▶ _TASK INSTRUCTIONS_:
Beneath this line are the data; copy exactly the part of them that opens with the line containing "Task: Open Arbeidsflyter in the sidebar" and closes with the line containing "Task: Click the first green rating star", and only that part.

▶ _RECORDS FOR THIS TASK_:
*** Begin section ***

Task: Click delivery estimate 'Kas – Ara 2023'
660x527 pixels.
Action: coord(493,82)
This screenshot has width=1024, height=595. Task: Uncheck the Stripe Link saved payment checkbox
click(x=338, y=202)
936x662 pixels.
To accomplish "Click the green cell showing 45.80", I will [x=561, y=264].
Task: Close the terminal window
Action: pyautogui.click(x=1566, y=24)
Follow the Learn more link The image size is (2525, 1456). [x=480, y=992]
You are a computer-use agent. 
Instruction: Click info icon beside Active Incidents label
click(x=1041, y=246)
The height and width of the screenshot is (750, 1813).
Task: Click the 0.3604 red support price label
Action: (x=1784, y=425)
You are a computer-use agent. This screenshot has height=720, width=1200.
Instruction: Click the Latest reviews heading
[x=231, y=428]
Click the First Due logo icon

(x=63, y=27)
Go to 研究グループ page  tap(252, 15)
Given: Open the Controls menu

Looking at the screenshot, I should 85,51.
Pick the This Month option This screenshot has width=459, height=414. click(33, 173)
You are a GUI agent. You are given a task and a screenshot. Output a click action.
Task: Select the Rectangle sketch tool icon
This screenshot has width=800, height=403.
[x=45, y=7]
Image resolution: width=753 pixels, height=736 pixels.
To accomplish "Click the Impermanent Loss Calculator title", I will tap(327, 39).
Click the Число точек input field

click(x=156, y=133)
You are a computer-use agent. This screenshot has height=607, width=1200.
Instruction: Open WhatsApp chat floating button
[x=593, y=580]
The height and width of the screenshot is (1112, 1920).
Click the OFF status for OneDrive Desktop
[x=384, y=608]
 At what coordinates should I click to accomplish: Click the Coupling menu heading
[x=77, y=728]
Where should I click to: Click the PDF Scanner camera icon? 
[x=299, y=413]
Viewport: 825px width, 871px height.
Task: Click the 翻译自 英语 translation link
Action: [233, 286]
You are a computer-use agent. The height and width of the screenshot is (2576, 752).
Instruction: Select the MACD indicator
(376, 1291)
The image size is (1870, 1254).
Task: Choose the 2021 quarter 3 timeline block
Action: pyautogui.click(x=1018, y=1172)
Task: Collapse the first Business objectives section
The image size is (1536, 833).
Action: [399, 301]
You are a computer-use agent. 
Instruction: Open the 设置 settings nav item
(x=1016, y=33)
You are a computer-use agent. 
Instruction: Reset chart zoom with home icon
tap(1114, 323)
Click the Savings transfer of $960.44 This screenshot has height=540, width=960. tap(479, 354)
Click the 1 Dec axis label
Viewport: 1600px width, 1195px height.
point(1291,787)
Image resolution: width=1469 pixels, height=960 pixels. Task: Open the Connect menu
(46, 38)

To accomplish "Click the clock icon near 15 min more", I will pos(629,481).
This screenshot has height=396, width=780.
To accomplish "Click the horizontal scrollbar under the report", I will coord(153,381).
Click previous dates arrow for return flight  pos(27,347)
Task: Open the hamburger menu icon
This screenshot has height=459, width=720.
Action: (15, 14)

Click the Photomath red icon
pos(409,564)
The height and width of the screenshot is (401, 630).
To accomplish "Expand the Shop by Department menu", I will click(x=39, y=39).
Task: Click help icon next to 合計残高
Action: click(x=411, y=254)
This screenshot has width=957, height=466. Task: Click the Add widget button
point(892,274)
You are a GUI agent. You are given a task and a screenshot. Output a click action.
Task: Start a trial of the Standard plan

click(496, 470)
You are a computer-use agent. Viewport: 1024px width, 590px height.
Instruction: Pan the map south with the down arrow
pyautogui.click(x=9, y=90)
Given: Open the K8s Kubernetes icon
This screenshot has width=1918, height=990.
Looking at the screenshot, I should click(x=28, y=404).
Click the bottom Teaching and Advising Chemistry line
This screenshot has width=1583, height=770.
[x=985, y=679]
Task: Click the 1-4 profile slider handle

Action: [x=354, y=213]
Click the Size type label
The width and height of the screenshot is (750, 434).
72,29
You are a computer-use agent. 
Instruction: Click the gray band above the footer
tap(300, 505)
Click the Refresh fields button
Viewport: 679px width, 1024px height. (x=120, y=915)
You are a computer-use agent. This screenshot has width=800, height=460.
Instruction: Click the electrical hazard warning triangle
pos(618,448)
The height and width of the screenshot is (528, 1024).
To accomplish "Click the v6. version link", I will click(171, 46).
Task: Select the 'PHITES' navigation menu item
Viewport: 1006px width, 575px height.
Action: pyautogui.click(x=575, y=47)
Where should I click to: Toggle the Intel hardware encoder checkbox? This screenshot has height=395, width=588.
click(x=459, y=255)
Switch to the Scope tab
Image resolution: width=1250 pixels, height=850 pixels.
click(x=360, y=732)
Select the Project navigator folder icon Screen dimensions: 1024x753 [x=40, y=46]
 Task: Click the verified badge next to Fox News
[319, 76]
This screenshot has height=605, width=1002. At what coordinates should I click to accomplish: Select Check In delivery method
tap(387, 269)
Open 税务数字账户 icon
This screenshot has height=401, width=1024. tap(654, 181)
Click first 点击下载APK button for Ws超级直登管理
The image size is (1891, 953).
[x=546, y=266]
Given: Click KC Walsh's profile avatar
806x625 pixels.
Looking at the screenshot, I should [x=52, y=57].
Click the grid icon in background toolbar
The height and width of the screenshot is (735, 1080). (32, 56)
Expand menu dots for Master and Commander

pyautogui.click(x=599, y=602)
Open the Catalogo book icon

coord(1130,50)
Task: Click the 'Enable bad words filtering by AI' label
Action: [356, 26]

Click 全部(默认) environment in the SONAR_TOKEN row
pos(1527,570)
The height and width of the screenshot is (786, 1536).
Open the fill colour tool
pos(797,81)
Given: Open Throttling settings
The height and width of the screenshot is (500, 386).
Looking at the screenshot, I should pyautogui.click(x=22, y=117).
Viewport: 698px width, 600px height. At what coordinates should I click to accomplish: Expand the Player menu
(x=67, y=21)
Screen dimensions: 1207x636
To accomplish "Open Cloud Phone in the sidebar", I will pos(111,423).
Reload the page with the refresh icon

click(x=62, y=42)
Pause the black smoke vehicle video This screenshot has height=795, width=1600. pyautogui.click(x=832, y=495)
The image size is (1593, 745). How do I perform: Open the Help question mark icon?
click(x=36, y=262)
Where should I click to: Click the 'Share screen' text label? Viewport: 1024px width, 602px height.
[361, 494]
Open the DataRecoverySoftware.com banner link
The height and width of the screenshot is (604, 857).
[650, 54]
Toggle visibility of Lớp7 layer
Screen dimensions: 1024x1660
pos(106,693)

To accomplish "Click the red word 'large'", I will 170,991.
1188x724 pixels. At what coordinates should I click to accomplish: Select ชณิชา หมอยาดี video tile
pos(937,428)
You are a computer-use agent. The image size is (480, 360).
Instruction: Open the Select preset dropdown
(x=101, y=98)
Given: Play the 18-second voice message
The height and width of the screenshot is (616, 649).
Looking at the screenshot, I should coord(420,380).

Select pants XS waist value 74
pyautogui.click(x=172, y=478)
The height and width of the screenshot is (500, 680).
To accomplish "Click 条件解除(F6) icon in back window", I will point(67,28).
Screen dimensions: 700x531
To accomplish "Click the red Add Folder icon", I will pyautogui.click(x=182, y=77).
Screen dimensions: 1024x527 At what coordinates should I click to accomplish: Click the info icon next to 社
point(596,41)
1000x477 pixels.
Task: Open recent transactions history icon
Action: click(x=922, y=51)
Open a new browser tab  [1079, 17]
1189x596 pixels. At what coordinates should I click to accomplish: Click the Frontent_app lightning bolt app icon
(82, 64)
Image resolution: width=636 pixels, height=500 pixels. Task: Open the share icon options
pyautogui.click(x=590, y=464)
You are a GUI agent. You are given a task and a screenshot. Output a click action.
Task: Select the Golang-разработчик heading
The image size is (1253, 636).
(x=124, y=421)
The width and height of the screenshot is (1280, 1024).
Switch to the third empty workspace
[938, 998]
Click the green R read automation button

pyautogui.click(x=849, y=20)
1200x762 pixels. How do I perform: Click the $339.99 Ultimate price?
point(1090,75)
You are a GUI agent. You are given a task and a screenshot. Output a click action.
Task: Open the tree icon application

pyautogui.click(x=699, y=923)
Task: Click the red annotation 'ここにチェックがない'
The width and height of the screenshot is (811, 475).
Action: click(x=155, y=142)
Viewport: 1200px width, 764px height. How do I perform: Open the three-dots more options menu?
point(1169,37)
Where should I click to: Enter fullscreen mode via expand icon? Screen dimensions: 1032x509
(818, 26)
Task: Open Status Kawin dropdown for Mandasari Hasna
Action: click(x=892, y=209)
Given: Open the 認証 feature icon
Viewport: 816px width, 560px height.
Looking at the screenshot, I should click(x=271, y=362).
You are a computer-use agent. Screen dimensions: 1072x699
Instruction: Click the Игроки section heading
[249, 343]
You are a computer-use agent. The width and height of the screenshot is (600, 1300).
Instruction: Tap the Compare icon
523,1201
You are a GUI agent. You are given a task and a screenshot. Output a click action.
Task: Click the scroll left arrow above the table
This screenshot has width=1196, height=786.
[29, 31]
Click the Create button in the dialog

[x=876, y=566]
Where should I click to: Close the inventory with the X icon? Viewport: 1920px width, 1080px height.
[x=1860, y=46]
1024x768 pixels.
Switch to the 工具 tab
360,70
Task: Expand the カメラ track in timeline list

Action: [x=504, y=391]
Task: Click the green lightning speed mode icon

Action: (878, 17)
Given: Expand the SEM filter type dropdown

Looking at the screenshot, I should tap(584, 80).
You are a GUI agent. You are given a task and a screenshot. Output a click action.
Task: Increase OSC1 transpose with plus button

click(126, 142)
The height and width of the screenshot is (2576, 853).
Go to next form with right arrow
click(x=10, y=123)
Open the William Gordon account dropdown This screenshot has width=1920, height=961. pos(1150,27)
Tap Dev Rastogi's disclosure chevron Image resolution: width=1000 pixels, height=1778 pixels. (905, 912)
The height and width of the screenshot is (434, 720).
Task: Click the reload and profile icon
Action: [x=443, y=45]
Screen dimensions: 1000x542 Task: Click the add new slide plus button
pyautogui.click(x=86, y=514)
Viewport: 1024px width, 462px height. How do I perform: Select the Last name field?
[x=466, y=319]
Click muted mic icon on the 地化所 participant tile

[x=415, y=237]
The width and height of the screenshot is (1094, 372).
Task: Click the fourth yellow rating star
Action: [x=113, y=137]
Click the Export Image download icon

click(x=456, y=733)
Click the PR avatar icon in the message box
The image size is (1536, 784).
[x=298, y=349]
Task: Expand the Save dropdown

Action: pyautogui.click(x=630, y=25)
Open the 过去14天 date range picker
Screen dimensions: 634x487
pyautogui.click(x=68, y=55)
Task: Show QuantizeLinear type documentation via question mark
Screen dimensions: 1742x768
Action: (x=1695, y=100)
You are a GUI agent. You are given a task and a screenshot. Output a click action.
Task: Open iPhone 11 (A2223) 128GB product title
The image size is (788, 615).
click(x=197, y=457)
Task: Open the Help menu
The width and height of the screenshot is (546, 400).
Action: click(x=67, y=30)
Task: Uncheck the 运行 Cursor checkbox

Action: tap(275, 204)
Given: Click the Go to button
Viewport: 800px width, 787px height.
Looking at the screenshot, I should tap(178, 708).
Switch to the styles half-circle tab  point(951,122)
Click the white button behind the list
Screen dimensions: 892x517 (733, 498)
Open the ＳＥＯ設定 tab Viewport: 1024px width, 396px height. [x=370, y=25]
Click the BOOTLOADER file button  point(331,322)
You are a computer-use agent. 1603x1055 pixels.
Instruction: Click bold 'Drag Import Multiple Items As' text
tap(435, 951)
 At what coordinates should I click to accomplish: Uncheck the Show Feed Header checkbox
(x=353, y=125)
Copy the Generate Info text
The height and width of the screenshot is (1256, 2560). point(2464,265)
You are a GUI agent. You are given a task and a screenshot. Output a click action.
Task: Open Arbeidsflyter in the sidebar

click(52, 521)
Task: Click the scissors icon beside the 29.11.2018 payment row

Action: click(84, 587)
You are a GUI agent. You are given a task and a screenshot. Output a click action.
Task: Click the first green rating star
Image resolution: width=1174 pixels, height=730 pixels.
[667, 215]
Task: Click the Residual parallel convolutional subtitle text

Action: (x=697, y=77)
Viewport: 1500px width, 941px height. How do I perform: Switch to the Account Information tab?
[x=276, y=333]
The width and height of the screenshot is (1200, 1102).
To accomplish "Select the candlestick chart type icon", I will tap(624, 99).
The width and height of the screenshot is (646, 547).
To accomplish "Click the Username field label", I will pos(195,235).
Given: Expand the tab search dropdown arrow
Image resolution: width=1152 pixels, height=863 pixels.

*** End section ***

▶ _ANSWER TO THIS PROBLEM_:
Task: Open Arbeidsflyter in the sidebar

click(52, 521)
Task: Click the scissors icon beside the 29.11.2018 payment row

Action: click(84, 587)
You are a GUI agent. You are given a task and a screenshot. Output a click action.
Task: Click the first green rating star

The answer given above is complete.